Na ausência do antigo guarda/comandante do posto da Guarda Fiscal, falecido, é o neto, Ernesto Silva, quem conta ao PÚBLICO como viveu o acontecimento, quando tinha cinco anos: “Comecei a ouvir os porcos a grunhir e as galinhas a cacareja , fiquei cheio de medo.” As lembranças, em diferido, só contadas de memória. A imagem que guarda desse tempo, ficou-lhe guardada no coração, quando a mãe e tia o procuraram para o proteger do perigo que se sentia.

“Agarraram no menino [Ernesto] e levaram-no para um sítio que lhes pareceu seguro.” Os aviões lançavam-se em voos de ataque e contra-ataque, entre o mar e a terra, num fogo cruzado. O avô Cuco, a partir do posto da Ponta da Atalaia (hoje em ruínas), terá visto todas aquelas acrobacias, com as bombas a trovejarem em seu redor. “Não imagino o que terá sentido”, diz o neto, que se reformou como secretário da Câmara Municipal de Aljezur mas continua a trabalhar como mediador de seguros e artesão de peças em barro.

“Desde guardar porcos a notário público [função que acumulava com a de secretário autárquico], já fiz de tudo um pouco”, diz. A versatilidade, reconhece, terá herdado do avô, que era alfaiate e fez-se guarda à força das circunstâncias. “Estava mobilizado para ir para Timor, e alguém lhe disse que, para se safar da guerra, o melhor que teria a fazer seria concorrer à Guarda Fiscal.” Mas fez mais do que lhe sugeriram: comprou um terreno junto à praia, oferecendo uma parcela ao Estado para construir o posto da Guarda Fiscal. A seguir foi nomeado comandante. “Mal sabia ler e escrever – nem tinha a quarta classe.”
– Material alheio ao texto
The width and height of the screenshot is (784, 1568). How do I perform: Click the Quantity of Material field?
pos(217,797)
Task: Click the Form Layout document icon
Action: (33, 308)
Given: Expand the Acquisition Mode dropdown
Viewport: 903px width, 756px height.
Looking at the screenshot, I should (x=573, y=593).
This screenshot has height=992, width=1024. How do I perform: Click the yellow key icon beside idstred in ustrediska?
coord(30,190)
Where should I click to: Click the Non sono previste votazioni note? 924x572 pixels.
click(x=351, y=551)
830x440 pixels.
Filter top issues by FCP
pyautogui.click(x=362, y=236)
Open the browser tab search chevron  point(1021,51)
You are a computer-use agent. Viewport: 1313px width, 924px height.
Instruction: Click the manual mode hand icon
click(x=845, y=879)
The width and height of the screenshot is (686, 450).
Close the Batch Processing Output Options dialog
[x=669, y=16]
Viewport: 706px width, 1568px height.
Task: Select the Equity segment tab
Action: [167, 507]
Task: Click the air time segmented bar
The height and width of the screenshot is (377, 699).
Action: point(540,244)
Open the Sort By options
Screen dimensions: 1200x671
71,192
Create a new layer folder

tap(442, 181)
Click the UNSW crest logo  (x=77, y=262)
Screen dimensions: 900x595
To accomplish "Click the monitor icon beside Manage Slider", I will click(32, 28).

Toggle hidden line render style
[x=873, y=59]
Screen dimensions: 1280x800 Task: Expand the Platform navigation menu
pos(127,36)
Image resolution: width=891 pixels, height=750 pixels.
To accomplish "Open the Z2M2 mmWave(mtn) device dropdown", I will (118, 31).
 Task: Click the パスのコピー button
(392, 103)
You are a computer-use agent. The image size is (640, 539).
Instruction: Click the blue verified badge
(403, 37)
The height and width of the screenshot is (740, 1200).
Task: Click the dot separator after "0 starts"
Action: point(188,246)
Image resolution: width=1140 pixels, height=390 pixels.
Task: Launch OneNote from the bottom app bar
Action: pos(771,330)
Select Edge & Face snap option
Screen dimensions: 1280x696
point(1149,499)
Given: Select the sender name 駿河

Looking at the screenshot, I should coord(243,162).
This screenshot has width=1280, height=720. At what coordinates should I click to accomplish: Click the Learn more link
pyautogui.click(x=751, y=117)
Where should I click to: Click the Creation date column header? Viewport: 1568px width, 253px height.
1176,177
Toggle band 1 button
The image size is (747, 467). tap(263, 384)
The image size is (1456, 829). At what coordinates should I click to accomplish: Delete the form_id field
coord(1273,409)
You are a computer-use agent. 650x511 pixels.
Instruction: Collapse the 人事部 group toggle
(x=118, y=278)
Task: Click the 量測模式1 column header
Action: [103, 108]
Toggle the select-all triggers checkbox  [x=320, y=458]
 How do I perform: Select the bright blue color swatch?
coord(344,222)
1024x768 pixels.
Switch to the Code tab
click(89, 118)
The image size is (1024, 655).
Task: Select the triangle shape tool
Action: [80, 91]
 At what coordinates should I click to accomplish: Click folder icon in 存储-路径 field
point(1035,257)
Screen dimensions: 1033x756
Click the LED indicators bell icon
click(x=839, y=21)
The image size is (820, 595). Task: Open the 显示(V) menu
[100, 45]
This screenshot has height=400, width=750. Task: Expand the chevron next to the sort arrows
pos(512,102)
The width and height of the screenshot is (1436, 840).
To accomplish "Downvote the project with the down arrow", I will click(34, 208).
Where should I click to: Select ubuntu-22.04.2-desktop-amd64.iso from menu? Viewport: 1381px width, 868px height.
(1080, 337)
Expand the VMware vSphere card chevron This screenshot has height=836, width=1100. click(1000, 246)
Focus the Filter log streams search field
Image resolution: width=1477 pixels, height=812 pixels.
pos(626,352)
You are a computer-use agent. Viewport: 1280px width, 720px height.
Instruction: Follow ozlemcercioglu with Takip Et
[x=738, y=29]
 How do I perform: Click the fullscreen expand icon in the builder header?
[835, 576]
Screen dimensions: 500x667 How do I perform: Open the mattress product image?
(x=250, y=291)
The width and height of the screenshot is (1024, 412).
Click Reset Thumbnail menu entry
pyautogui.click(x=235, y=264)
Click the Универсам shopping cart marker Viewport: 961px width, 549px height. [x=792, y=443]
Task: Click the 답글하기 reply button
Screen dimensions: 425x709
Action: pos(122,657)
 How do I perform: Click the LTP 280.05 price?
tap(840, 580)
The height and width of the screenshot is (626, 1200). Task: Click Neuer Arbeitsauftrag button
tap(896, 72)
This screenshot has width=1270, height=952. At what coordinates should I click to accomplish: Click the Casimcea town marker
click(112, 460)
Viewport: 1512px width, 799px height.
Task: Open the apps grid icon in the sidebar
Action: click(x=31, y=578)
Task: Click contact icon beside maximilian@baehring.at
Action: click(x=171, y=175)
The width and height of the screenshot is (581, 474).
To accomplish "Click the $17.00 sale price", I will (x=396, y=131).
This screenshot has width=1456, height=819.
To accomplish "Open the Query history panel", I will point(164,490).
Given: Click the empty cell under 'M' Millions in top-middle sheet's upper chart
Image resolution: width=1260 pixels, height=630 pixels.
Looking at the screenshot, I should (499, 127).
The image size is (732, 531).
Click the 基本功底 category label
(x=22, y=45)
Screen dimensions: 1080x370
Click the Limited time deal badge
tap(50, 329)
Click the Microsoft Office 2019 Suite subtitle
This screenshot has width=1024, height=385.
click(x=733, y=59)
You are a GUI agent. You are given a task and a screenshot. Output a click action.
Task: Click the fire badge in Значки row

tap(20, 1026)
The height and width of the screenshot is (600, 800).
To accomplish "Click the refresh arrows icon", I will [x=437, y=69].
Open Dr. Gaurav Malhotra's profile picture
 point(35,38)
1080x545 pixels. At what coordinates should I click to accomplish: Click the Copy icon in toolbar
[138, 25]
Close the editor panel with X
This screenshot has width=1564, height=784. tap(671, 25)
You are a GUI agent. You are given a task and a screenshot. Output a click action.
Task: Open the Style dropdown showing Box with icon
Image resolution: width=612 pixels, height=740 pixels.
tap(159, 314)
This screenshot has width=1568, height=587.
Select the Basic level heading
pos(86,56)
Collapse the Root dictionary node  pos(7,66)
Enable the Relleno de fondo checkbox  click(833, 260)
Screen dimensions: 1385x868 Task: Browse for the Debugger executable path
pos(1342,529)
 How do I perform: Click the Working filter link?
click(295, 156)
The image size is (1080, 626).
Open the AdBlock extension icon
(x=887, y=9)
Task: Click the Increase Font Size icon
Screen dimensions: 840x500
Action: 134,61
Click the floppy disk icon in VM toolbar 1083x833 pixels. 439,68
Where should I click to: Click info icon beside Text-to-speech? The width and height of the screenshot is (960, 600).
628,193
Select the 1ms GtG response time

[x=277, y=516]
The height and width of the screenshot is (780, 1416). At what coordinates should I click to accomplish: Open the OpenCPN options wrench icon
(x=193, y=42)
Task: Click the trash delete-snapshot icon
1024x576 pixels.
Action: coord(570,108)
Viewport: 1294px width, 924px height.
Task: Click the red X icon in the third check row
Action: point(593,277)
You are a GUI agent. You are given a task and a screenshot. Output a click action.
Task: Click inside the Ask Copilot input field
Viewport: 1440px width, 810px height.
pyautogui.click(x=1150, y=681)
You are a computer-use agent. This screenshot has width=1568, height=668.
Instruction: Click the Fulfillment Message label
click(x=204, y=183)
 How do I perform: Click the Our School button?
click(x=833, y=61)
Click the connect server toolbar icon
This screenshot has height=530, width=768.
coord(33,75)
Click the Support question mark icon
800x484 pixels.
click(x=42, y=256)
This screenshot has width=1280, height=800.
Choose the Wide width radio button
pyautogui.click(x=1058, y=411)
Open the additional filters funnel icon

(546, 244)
Uma vez terminada a batalha, foi “naturalmente a primeira autoridade a tomar conta da ocorrência e impediu que a população de aproximasse do local”. As bombas por detonar, justifica o neto, poderiam pôr em perigo a vida dos civis. Passados cinco meses, as forças políticas e diplomáticas pedem que “sem alardes nem publicidade” seja marcada uma cerimónia na câmara para agraciar, com a Ordem da Águia Imperial Nazi, as quatro personalidades da terra envolvidas na operação de resgate dos corpos dos alemães. O comandante Vitorino Cuco, José Viriato-França, comandante da Legião Portuguesa em Aljezur, Amândio da Luz Paulino, administrador do concelho, e o próprio presidente da câmara, Albano de Oliveira, foram os agraciados.

O piloto cantor

Uwe Zelinsky, reformado do serviço militar, vive há 16 anos no Vale da Telha, a cerca de dois quilómetros do local onde os seus sete conterrâneos morreram em combate. Na passada quarta-feira deslocou-se ao cemitério de Aljezur para fazer os últimos arranjos nas campas das sete vítimas da batalha. O que se pretende celebrar, diz o comunicado distribuído à comunidade dos estrangeiros residentes, é a “memória de todos os mortos das duas guerras [mundiais] no século passado, os sacrifícios de tirania, despotismo e imperialismo”.

Além dos representantes do corpo diplomático da embaixada alemã, em Lisboa, foram convidados os representantes do município e da comunidade britânica. “Somos amigos, não queremos a guerra”, diz Doris Wroblewski, companheira de Zelinsky. Não será por acaso que deu à moradia onde vivem o nome: “Casa da Paz.”

Doris, antiga professora de História, juntou ao seu interesse pela cultura dos povos o gosto pela medicina alternativa. A habitação, construída de taipa (barro), com lareira – que só albergará o primeiro fogo do Outono “no dia 21, quando muda a lua” –, foi concebida para estar de acordo com as regras do Feng Shui que concebe os espaços em harmonia com a natureza e o bem-estar das pessoas.

Em seu redor, toda a flora da Costa Vicentina assume um significado quase religioso. Por coincidência, a menos de dois quilómetros da “Casa da Paz” – perto do local onde se deu a queda do bombardeiro –, existiu o Ribat da Arrifana (séc. XII), um convento-fortaleza consagrado à oração e vigilância da costa.

Zelinsky, depois de ter feito carreira militar como piloto de helicópteros, dedicou os últimos anos de actividade a trabalhar como perito em acidentes de aviação. Reformou-se em 1993. “Foi antes da guerra do Kosovo”, enfatiza, deixando implícito que a suas batalhas actuais passam por aproximar a comunidade de estrangeiros residentes no concelho da batata-doce.